# [TRY IT]
Once you have located the line containing "Select Boupendza's 7.37 rating badge" in the material below, return it exactly along with each line after it through the line containing "Open 'All' file type link for 2017 backup".

(RECORDED INFORMATION Opens)

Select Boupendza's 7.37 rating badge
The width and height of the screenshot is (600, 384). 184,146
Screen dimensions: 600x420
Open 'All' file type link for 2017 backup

(RECORDED INFORMATION Closes)
(RECORDED INFORMATION Opens)

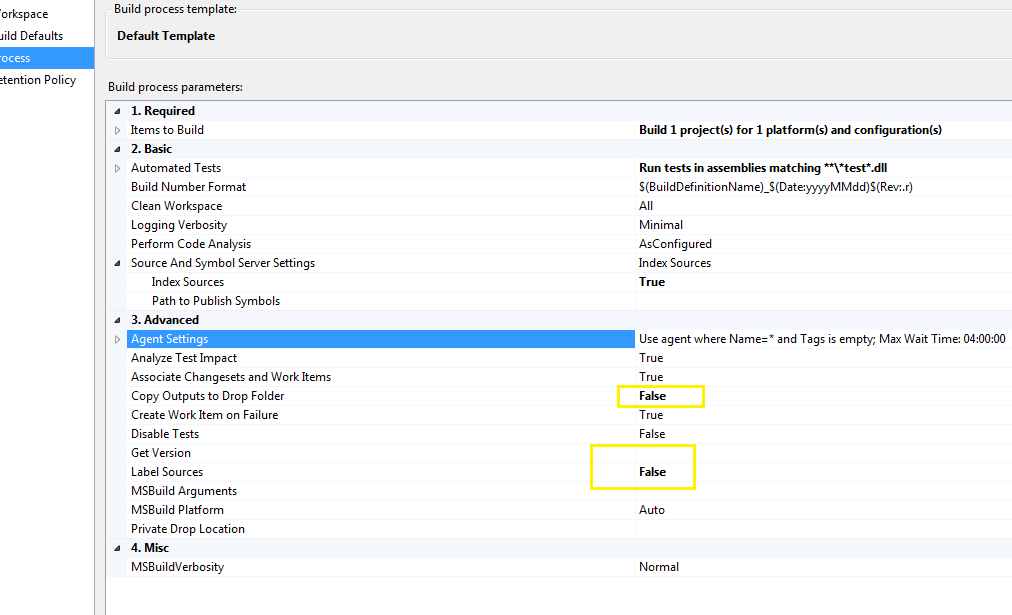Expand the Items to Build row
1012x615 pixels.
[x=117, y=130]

(RECORDED INFORMATION Closes)
(RECORDED INFORMATION Opens)

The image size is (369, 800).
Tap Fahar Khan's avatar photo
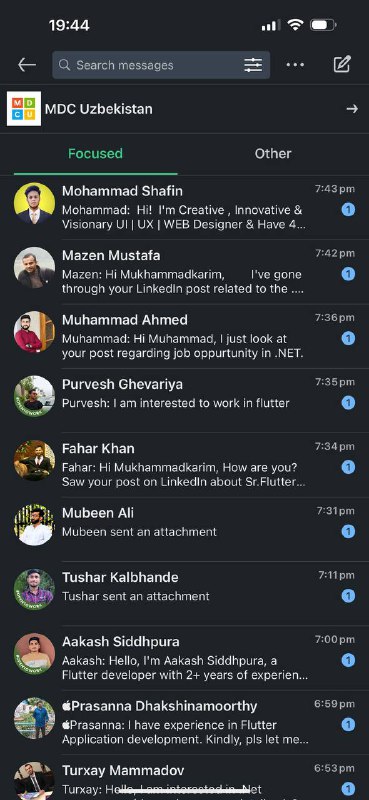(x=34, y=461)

(RECORDED INFORMATION Closes)

# [WRITTEN RESPONSE]
Select Boupendza's 7.37 rating badge
The width and height of the screenshot is (600, 384). 184,146
Screen dimensions: 600x420
Open 'All' file type link for 2017 backup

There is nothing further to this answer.